'Self & I' by Matthew De Abaitua, published by Lightning Books

AT the age of 22 Matthew De Abaitua worked for six months as amanuensis to the writer Will Self. It was the mid-1990s and Abaitua was studying for an MA in creative writing at the University of East Anglia in Norwich. Self was the bad-boy author of a novella, Cock and Bull, about a man who grows a vagina behind his knee, and My Idea of Fun , which, Abaitua explains, ‘was notorious upon publication for its lurid descriptions of psychopathic sexual transgression’. Its creator was just the sort of person then with whom to share a remote Suffolk cottage.
This ‘memoir of literary ambition’, is also a lament for a vanished age of publishing and writing, seen from across the gulf of digital media. This was pre-Potter, and thus predates the infantilisation of an entire reading generation. Sales of literary novels were substantial, large advances relatively common and book prize-winners worthy and uncontroversial. The fact that a cult author could want, could afford a live-in assistant, however lowly, now seems astonishing.
Literary events were simple and austere affairs: ‘Tibor Fischer is on stage . . . an uncompromising performance in which he reads the text and expects people to listen.’ No one talked about the end user. ‘In those days, readers got what they were given . . . My nostalgia for this period is partly due to the sense that the literary novel was still a force in contemporary culture.’ Back then Abaitua’s stated aim of writing ‘science fiction that has none of the pleasures of genre and all the ‘strangeness of technology’ would not automatically have had publishers backing away in alarm.
The job interview opens promisingly: ‘Will flicks a tobacco pouch and a large baggie of weed at me and says, “Make something out of that.”’ One intellectual joust later and the job is his. Self, recently divorced, has taken a Suffolk cottage as a writing retreat, and Abaitua must unpack, sort papers (‘Buy a filing cabinet . . . organise it all’), get furniture: bunk beds for the kids, ‘Linen, pillows, and a duvet for yourself. And an axe for chopping wood.’ Handed £100, he’s admonished ‘Get receipts for everything.’

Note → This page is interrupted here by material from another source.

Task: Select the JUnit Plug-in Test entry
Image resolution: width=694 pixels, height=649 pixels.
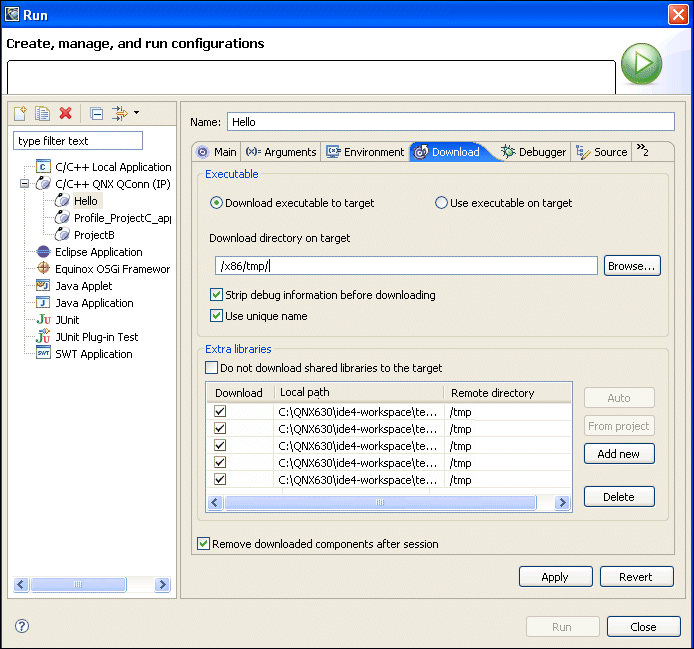Action: tap(96, 337)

Abaitua sketches, without self-pity or over-dramatisation, an ordinary upbringing, crucially not in Liverpool but a small town on its outskirts. The job with Self, so pregnant with hope for a literary wannabe, turns out to be a lonely period in Abaitua’s life. Self’s absences from the cottage are prolonged, and any hopes of a profound intellectual connection or intense mentorship fade. ‘Whenever Will teaches me something, it is very much in the sink-or-swim school of pedagogy; he is half-annoyed that he is paying for the privilege of delivering my education.’ Still, the cohabitation is mostly congenial. Abaitua is impressed by Self’s work ethic when he is in residence, banging away on his typewriter, keeping a conventional working day.
An odd afternote claims that ‘This book owes its farce to Bruce Robinson’s Withnail and I. Presumably the pair — or Abaitua at least — felt at the time they were uncomfortably acting out the cult film’s ‘odd couple in the country’ scenario; or perhaps Abaitua made the connection while writing the memoir.
Some idea of the range of the book can be given by a glimpse at my notes: ‘pp 52 and 54: pissing; p55 sperm; p56 ironmonger’. Abaitua notes that urinating in the broken-down garden is ‘becoming a habit. An animalistic urge to mark territory.’ It has never occurred to the young Abaitua that duvet covers don’t wash themselves.
As for the ironmonger, Abaitua’s own writing process involves experimenting with psychogeography and exploring the hypnogogic state, that moment just before dropping off when strange ideas infiltrate the mind. Abaitua has a vision of himself standing in front of Sizewell B, the nearby nuclear reactor, holding a frying pan with a crescent moon cut out of it. Wishing to ‘bring the dream object into the physical realm’, he presents the pan and makes his earnest request. ‘The ironmonger chases me from his yard.’
Among the stranger tasks Abaitua is given is to accompany Self as stooge and prompt as he performs and recites from memory his 15,000-word short story ‘Scale’ to paying punters. As back up, Abaitua will sit on stage with the text. ‘We will wear black.’ Self’s publishers, Bloomsbury, show an admirable willingness to please, in this case gamely setting up a short tour.
The association ends as abruptly as it begun. When Abaitua takes advantage of his boss’s absence to invite a few friends over to party, the transgressive novelist turns into an outraged landlord. Abaitua thus begins the real work of moving out from a giant’s shadow and discovering himself and the true scale and nature of his own talent. ‘What happened to that nice young man you used to be?’ Self asks him a year later. As this moving and amusing memoir shows, he did all right.